## WHAT IS EXPECTED
Your answer should be one number: how many lines below have the word "computer".

[Data extracted from a collection]
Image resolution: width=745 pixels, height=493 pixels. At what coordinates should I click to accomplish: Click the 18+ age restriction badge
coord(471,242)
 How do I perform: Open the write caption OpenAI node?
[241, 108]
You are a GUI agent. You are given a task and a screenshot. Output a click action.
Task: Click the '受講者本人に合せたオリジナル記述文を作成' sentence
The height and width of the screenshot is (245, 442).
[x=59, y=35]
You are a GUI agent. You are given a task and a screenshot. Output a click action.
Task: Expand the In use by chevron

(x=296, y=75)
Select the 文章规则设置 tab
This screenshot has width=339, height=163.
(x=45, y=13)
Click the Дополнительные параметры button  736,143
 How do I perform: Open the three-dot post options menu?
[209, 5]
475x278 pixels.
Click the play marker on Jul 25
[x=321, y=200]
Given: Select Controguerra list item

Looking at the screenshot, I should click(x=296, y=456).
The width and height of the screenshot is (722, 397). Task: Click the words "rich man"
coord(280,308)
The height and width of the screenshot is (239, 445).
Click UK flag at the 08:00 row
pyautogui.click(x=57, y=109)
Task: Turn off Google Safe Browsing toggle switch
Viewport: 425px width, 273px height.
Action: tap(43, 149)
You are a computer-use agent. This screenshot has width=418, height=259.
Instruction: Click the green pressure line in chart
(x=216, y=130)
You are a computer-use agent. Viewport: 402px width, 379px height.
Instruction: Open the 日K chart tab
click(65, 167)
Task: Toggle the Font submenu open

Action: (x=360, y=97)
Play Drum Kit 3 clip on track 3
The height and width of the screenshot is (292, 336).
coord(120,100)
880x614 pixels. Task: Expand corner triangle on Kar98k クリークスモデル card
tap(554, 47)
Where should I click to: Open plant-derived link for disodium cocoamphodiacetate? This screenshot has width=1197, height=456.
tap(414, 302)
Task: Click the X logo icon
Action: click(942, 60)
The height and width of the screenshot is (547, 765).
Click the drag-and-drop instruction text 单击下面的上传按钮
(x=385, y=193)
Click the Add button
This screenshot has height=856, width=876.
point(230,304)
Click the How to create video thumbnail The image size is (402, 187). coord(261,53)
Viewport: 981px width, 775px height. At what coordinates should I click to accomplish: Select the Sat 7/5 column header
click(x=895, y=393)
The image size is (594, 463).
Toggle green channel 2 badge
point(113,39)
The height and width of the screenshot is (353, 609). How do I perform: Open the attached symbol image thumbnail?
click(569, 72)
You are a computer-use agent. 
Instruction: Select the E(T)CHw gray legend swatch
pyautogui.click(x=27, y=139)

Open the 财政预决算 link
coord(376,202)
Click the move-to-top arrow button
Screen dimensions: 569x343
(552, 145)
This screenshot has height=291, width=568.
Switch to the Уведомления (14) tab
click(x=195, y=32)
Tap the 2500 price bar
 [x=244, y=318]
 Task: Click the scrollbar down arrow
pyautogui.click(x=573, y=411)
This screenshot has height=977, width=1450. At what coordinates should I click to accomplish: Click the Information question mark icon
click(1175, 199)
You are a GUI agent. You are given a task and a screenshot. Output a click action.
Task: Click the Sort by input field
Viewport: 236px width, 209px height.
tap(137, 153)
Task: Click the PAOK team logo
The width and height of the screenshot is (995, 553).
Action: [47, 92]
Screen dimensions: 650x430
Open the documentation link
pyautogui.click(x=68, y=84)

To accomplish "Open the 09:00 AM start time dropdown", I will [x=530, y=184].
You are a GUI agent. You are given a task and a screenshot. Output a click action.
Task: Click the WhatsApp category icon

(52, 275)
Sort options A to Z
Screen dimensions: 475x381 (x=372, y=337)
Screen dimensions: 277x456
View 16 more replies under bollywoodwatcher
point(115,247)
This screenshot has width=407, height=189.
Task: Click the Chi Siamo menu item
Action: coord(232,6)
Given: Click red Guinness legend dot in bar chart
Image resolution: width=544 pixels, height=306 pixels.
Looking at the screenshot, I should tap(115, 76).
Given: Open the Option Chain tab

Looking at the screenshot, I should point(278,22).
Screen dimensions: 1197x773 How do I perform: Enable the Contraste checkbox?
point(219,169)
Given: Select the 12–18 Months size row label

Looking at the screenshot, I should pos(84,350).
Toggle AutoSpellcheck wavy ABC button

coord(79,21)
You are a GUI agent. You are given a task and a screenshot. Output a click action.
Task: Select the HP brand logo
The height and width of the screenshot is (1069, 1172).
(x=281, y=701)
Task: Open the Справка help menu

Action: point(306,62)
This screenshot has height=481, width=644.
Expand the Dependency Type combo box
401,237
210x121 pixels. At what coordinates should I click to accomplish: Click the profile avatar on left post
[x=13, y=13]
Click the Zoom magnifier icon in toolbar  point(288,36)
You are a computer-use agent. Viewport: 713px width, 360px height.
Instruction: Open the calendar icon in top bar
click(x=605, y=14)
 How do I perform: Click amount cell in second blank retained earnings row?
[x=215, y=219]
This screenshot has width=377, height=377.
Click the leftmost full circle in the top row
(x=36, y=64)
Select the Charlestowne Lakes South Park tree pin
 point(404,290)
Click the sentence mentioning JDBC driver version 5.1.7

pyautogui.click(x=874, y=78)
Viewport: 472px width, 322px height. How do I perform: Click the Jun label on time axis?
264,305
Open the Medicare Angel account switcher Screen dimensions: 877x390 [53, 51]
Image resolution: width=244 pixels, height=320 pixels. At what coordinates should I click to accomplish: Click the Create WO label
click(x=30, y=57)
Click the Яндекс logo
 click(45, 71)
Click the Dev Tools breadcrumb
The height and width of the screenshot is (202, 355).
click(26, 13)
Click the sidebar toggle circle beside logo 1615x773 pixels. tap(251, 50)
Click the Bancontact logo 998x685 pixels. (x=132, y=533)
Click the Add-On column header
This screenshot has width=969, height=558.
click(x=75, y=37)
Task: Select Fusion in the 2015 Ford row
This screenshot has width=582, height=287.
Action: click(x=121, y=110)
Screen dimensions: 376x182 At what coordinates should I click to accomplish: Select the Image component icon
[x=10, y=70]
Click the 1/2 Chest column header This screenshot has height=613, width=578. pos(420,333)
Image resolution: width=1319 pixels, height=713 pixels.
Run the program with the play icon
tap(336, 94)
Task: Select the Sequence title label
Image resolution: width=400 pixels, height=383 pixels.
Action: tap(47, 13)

## OUTPUT FOR THIS TASK
4